ENTRIES SHOWN below:

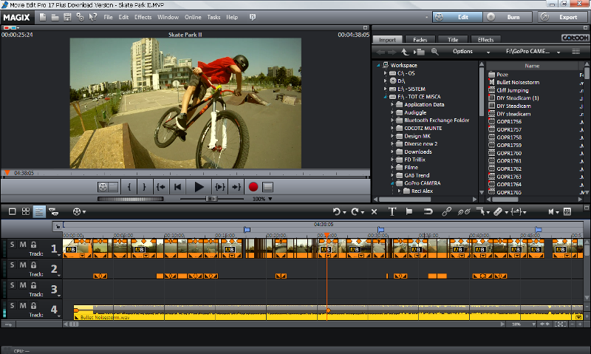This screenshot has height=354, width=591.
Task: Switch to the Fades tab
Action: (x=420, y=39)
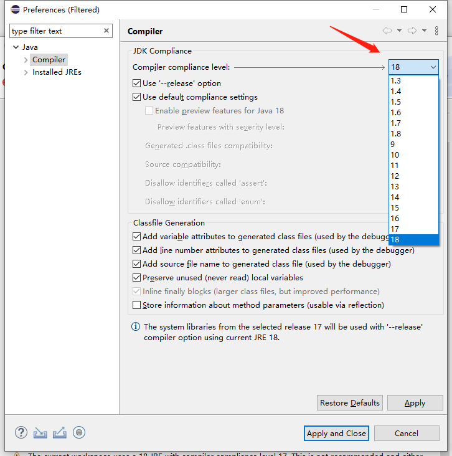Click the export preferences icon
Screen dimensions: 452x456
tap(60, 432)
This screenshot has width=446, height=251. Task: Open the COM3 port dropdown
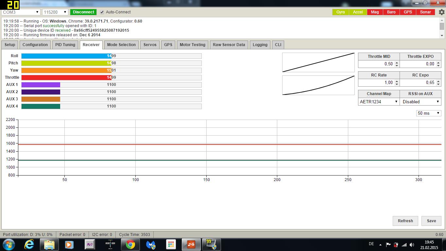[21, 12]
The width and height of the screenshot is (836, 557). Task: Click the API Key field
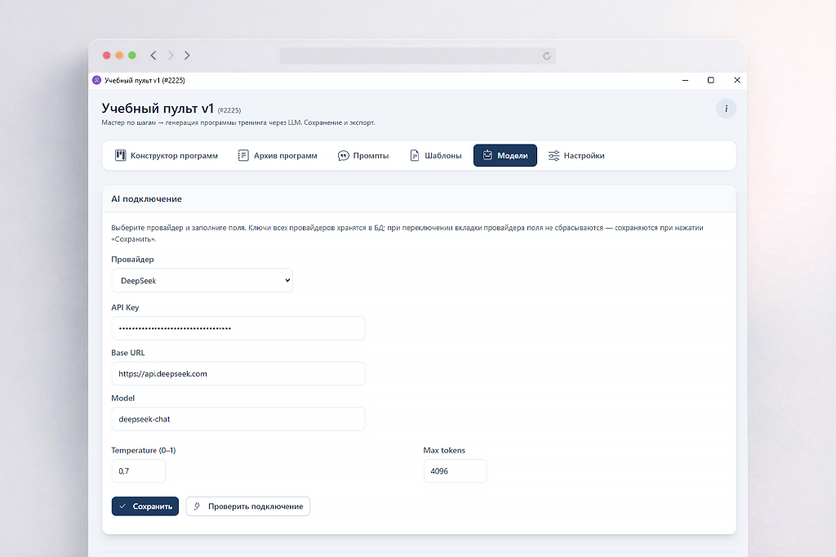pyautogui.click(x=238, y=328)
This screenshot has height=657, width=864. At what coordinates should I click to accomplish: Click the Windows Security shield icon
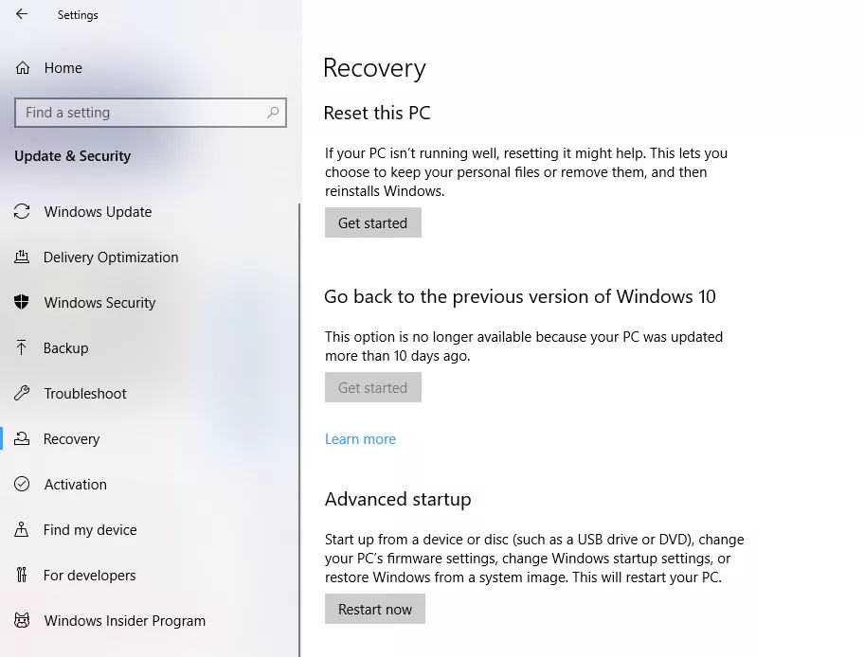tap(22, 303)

End of ENTRIES SHOWN.

- EXERCISE DETAILS
The line that contains "This screenshot has height=657, width=864." opens the part to copy, and the last line of the records closes it; set down those lines exactly, pictures excluded.

- ANSWER TO THE EXERCISE
This screenshot has height=657, width=864. At what coordinates should I click to accomplish: Click the Windows Security shield icon
tap(22, 303)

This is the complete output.